The Margin Vault provides an emergency exit path: if the off-chain operator goes offline or becomes unresponsive past a threshold (default 24 hours), users can withdraw free collateral directly through an on-chain procedure that does not depend on the operator. This bounds the worst-case impact of operator failure to (a) inability to trade, and (b) inability to apply pending fills, neither of which can result in loss of custody. The transition into this mode and its mechanics are specified in Section 10.1.

FX Settlement via StableFX

StableFX is not invoked on every trade. Most activity only updates internal USD-denominated margin balances; no on-chain FX conversion occurs. StableFX is invoked only for three specific settlement types.

Internal Accounting Settlement (no StableFX)

The common case. A user trades GOOGL/KRW, which routes to the canonical GOOGL/USD book and updates the account's USD PnL. The display layer converts to KRW. No StableFX transaction occurs. This is fast and imposes no FX settlement cost or latency on normal trading activity.

User Currency Conversion

When a user explicitly converts collateral (e.g., KRW1 to USDC, EURC to USDC, or withdrawing USDC as JPY1), Origin requests a live executable RFQ from StableFX at the actual notional size of the conversion.
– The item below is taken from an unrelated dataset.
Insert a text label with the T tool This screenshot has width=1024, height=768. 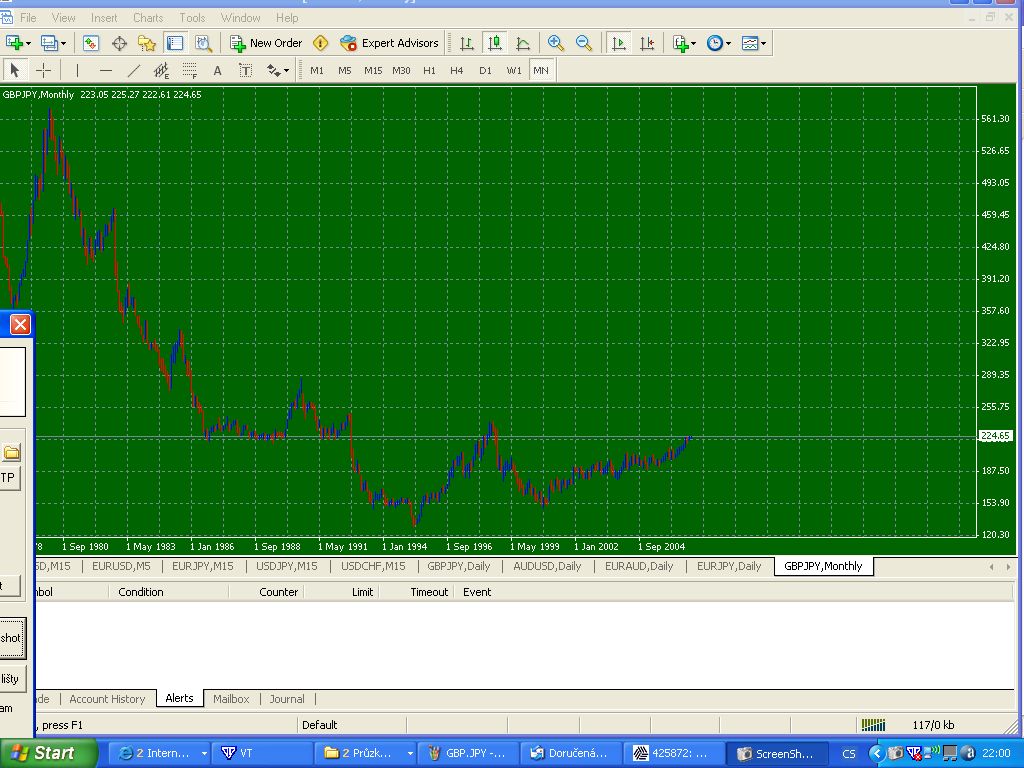click(x=245, y=70)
The rate used is not the oracle mark but the live executable quote:

  1. Request RFQ from StableFX: from_currency, to_currency, notional.
  2. Validate quote is within acceptable spread vs. oracle mark.
  3. Present rate to user with expiry timestamp.
  4. On user acceptance, execute settlement on-chain via StableFX.
  5. Credit converted balance to account.
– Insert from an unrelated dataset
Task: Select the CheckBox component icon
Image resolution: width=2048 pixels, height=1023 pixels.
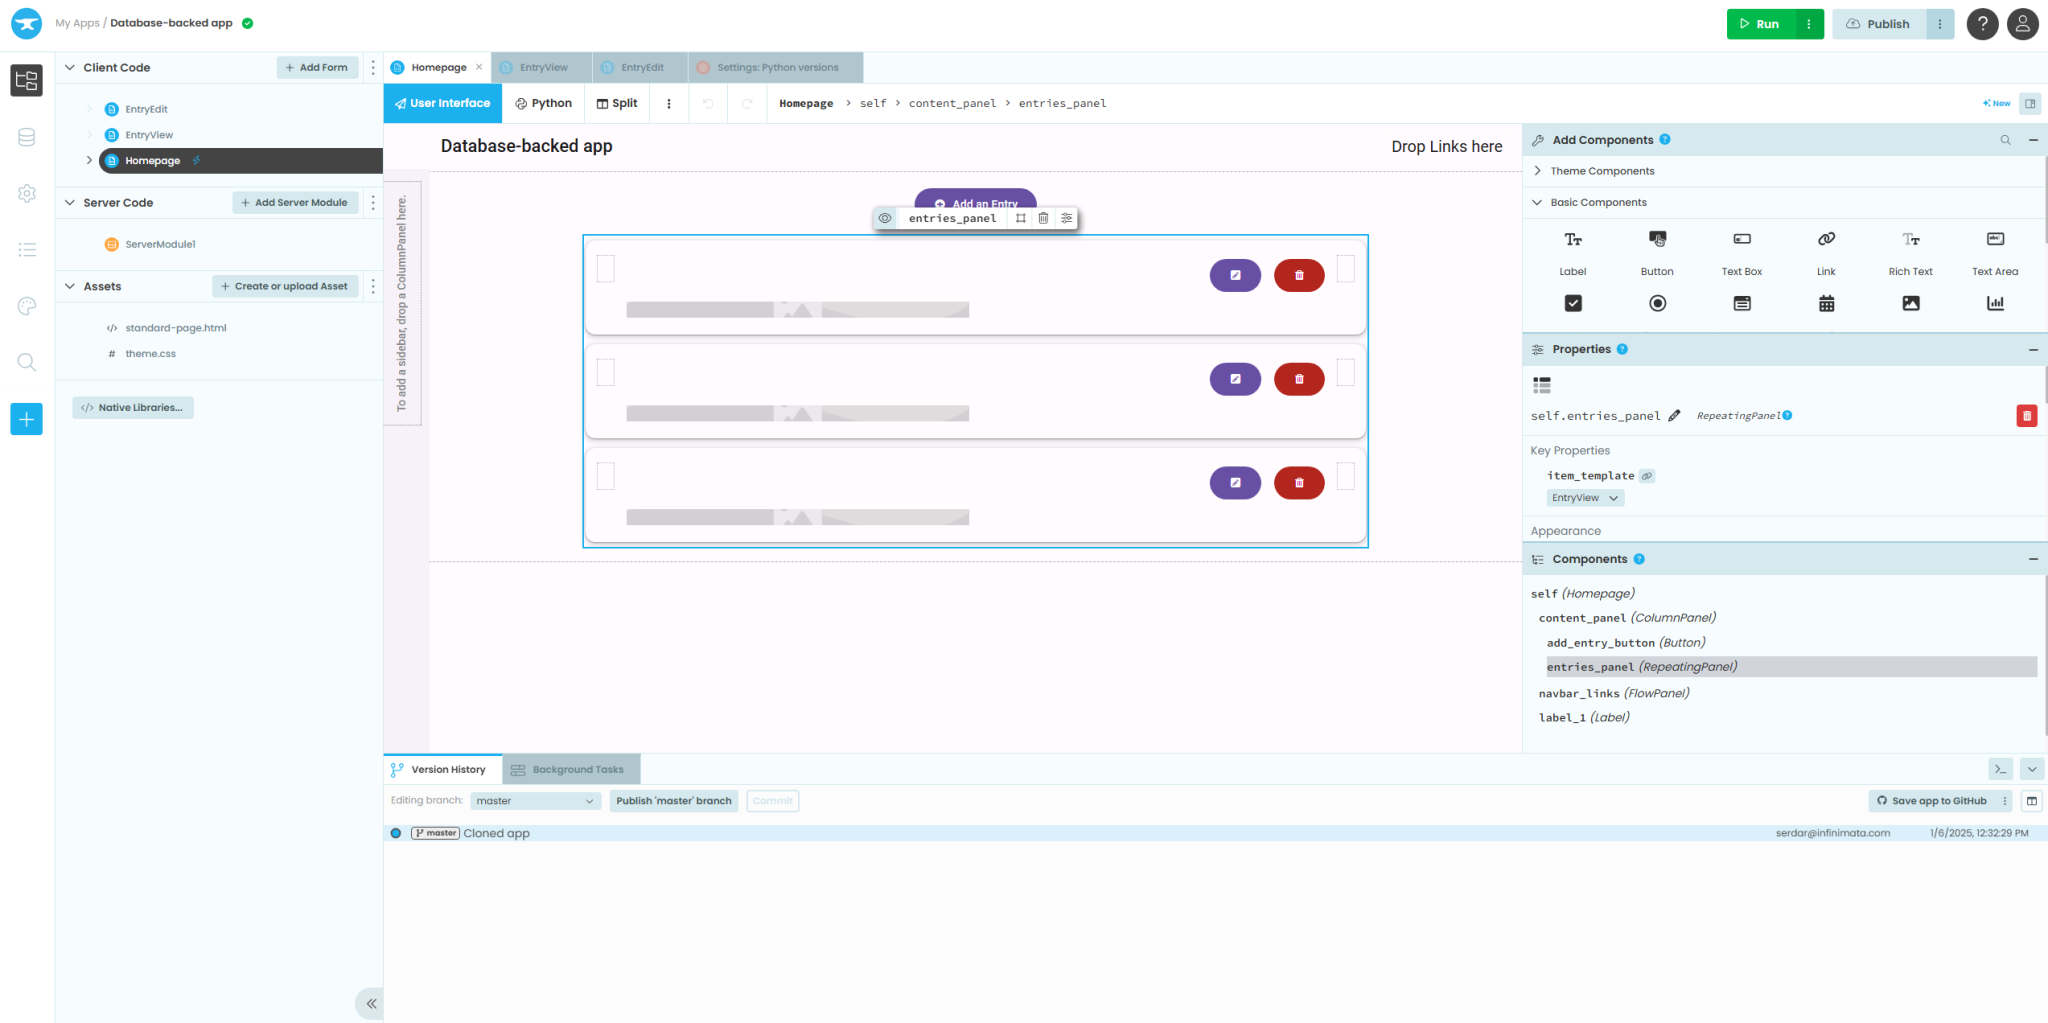Action: pos(1573,303)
Liquidation Collateral Conversion

When a user with non-USD collateral is liquidated, the seized collateral must be converted to USDC to replenish the insurance fund. The flow:

  1. Risk Engine detects account equity below maintenance margin.
  2. Liquidation Engine closes or reduces the canonical USD position.
  3. Protocol computes remaining deficit or surplus in USD.
  4. If collateral must be seized, the relevant non-USD balance (e.g., KRW1) is seized from the Margin Vault.
  5. A StableFX RFQ is requested at the seizure notional, using a short TTL (1 second for fast markets).
  6. The conservative FX rate applies: ask price is used when converting local currency to USDC (Section 4.3.5).
  7. Conversion executes on-chain via StableFX.
  8. USDC proceeds cover the shortfall; any surplus returns to the user.

Large liquidations are broken into chunks to avoid moving the FX market and to allow multiple RFQ providers to compete.

Settlement Executor State Machine

Every StableFX conversion is tracked through a settlement state machine:

REQUESTED → QUOTED → ACCEPTED → PENDING_SETTLEMENT → SETTLED
                                                    ↘ FAILED
                                      ↓
                                  EXPIRED / CANCELED

A quote is not used as final settlement proof until the SETTLED state is confirmed on-chain. If settlement fails, the protocol falls back to the next available RFQ provider. Provider-level failure rates are tracked and providers with deteriorating settlement reliability are down-weighted in the oracle blend (Section 8.3.4).

Treasury Rebalancer

The insurance fund and protocol fee balances are maintained in a target currency composition (primarily USDC, with small allocations in supported local stablecoins for anticipated withdrawal demand). A Treasury Rebalancer monitors actual vs. target composition and routes excess local-currency balances back to USDC through StableFX using staged RFQs:

  • Rebalancing is gradual: large balances are converted over multiple transactions to avoid FX market impact.
  • Rebalancing activity is published on-chain and included in the insurance fund transparency dashboard (Section 7.5.4).
  • Haircuts are tightened automatically if rebalancing liquidity deteriorates for a given currency.